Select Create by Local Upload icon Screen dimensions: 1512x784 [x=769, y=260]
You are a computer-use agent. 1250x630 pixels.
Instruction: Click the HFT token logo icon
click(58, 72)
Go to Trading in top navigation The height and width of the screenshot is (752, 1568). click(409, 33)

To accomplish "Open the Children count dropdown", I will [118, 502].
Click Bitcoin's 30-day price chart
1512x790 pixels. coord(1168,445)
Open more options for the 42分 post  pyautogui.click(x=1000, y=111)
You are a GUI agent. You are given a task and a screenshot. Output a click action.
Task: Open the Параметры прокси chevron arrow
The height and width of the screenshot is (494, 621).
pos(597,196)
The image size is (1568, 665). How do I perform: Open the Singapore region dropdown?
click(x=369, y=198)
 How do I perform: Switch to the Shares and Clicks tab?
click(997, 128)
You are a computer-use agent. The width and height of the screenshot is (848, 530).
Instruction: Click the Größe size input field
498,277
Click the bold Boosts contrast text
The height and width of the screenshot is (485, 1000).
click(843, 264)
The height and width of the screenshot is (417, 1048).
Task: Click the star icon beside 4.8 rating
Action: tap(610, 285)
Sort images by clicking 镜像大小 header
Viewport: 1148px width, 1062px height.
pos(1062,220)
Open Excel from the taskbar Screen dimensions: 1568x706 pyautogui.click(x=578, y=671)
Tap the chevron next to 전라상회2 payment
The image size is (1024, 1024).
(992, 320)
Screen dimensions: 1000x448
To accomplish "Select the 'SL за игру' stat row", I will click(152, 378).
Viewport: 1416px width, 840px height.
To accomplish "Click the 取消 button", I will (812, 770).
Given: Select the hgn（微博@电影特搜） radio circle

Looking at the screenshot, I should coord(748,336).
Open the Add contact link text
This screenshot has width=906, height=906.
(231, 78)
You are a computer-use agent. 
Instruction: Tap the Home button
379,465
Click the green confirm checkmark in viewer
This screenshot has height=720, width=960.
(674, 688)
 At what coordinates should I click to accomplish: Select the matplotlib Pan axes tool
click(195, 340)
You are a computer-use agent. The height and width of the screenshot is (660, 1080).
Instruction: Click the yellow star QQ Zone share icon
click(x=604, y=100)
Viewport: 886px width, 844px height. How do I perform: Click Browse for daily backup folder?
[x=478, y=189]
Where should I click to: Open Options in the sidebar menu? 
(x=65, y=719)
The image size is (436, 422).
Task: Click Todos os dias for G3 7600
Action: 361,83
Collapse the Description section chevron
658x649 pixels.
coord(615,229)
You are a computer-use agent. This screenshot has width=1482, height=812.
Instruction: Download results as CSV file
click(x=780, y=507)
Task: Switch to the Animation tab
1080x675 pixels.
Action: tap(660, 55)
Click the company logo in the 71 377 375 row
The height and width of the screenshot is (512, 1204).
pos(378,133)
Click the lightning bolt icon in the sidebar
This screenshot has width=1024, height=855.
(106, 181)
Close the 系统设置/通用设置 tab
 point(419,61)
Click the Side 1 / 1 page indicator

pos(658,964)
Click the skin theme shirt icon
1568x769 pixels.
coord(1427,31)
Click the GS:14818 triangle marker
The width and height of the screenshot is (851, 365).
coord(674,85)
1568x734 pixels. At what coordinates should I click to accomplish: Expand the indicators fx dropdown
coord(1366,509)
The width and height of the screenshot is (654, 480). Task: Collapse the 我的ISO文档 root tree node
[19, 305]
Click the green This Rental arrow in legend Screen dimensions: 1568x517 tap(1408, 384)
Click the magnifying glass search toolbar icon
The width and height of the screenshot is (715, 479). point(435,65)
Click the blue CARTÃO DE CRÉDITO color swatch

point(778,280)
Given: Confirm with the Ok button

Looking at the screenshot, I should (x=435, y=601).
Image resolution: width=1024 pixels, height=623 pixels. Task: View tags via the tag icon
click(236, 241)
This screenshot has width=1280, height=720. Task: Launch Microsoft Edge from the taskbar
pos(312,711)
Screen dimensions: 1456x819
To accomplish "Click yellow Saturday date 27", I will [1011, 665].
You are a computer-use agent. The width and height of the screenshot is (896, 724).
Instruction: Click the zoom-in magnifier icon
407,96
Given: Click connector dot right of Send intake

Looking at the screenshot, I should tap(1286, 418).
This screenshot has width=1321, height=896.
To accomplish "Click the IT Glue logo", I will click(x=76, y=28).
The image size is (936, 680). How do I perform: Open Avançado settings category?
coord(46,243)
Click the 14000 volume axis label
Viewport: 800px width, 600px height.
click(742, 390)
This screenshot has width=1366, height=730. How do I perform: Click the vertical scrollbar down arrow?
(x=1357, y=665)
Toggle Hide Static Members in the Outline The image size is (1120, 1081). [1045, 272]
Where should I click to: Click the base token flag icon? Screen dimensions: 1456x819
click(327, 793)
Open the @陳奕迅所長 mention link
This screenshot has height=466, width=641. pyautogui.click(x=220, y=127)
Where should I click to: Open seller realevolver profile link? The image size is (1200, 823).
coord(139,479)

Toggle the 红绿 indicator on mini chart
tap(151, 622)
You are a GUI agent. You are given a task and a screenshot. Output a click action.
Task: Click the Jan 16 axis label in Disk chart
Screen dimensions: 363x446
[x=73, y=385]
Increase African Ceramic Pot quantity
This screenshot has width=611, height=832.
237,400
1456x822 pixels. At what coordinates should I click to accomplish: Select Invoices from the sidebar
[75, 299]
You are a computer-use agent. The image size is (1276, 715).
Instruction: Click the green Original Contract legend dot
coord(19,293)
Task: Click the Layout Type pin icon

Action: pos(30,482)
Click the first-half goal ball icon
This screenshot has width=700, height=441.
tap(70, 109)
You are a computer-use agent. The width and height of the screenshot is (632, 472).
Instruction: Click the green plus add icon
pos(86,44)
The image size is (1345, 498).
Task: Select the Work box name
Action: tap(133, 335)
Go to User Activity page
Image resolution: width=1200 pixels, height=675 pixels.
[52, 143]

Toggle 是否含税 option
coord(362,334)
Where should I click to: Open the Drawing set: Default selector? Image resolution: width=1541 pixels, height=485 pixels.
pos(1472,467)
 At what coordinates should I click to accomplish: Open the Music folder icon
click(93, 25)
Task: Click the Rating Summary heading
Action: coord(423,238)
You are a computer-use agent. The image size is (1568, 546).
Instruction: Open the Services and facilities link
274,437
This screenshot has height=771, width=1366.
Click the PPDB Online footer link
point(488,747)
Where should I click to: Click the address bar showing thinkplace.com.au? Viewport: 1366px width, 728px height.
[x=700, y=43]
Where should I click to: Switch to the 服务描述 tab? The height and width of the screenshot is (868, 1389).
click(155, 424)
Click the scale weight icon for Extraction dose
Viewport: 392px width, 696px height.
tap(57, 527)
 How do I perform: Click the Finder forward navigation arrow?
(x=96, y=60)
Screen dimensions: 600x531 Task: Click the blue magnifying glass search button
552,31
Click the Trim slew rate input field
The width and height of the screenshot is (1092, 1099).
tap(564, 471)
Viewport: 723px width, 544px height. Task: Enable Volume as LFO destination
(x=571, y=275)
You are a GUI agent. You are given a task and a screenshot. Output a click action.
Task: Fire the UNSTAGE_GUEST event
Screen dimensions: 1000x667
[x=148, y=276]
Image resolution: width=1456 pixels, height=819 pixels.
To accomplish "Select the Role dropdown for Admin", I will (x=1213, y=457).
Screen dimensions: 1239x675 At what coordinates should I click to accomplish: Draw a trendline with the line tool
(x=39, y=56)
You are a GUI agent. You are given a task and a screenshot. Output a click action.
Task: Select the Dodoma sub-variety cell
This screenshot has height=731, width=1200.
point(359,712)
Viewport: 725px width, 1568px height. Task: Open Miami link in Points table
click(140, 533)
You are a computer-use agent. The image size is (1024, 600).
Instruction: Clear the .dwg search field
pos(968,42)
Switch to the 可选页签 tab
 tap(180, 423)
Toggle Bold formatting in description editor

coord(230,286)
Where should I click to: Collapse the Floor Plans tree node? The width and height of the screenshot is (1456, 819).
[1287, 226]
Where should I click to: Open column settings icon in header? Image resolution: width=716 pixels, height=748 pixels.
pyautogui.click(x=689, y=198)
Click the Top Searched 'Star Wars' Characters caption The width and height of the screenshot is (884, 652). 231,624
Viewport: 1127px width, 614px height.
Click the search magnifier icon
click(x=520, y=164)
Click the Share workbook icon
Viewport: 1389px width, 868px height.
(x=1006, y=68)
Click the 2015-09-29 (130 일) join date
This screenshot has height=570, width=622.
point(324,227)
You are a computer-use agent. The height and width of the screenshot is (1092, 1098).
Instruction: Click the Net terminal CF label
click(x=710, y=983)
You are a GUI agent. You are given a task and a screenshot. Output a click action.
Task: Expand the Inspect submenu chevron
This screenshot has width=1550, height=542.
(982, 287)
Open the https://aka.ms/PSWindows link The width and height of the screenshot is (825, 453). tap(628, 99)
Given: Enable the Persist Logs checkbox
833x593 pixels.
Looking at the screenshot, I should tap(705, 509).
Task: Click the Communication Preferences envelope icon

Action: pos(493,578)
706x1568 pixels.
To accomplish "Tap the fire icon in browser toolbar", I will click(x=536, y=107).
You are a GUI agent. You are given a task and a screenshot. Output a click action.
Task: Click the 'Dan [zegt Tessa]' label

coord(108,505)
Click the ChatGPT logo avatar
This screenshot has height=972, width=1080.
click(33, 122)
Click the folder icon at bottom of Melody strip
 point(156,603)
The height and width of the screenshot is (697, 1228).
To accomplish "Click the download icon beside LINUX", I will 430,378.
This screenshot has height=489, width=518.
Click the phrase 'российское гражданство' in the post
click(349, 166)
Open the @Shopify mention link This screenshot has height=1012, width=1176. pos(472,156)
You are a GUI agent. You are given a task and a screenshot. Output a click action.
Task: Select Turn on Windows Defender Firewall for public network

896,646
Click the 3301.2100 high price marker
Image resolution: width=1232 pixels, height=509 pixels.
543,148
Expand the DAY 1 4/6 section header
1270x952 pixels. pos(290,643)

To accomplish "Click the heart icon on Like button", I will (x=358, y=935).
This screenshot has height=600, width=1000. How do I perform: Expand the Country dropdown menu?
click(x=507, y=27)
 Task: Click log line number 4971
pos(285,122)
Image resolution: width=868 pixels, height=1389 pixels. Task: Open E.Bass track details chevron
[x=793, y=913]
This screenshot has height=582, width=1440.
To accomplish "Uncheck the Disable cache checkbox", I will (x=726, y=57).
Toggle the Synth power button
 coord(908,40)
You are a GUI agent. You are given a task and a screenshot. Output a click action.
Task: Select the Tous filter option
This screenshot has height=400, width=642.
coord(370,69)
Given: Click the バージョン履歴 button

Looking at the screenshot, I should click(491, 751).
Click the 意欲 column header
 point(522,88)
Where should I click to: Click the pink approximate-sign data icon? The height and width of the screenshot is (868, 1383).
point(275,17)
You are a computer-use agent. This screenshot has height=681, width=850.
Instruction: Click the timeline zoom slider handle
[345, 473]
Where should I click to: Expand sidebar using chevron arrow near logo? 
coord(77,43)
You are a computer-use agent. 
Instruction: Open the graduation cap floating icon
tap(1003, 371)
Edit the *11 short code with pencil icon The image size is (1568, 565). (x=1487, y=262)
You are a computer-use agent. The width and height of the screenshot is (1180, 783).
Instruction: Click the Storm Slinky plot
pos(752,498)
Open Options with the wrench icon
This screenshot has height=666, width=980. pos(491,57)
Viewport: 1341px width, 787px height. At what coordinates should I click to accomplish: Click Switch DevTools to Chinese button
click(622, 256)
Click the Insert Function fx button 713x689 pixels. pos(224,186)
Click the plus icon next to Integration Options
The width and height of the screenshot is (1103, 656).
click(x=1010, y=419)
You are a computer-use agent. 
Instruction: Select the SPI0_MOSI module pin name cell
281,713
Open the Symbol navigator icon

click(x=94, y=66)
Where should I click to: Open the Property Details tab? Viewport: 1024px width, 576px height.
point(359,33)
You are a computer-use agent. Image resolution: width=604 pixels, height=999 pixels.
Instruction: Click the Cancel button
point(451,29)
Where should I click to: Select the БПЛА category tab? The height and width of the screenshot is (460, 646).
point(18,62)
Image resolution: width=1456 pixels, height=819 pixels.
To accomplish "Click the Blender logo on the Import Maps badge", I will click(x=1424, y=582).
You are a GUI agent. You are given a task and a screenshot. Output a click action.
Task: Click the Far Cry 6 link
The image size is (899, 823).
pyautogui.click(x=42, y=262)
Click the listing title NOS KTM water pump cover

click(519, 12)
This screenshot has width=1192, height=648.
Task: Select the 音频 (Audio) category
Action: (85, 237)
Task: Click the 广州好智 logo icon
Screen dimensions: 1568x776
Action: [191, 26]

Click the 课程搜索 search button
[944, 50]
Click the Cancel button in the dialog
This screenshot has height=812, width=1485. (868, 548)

──────

Reproduce verbatim the part of the lines that opens with the line containing "This screenshot has width=1280, height=720." and closes with the line containing "tap(151, 622)", both included.

This screenshot has width=1280, height=720. Task: Launch Microsoft Edge from the taskbar
pos(312,711)
Screen dimensions: 1456x819
To accomplish "Click yellow Saturday date 27", I will [1011, 665].
You are a computer-use agent. The width and height of the screenshot is (896, 724).
Instruction: Click the zoom-in magnifier icon
407,96
Given: Click connector dot right of Send intake

Looking at the screenshot, I should tap(1286, 418).
This screenshot has width=1321, height=896.
To accomplish "Click the IT Glue logo", I will click(x=76, y=28).
The image size is (936, 680). How do I perform: Open Avançado settings category?
coord(46,243)
Click the 14000 volume axis label
Viewport: 800px width, 600px height.
click(742, 390)
This screenshot has width=1366, height=730. How do I perform: Click the vertical scrollbar down arrow?
(x=1357, y=665)
Toggle Hide Static Members in the Outline The image size is (1120, 1081). [1045, 272]
Where should I click to: Click the base token flag icon? Screen dimensions: 1456x819
click(327, 793)
Open the @陳奕迅所長 mention link
This screenshot has height=466, width=641. pyautogui.click(x=220, y=127)
Where should I click to: Open seller realevolver profile link? The image size is (1200, 823).
coord(139,479)

Toggle the 红绿 indicator on mini chart
tap(151, 622)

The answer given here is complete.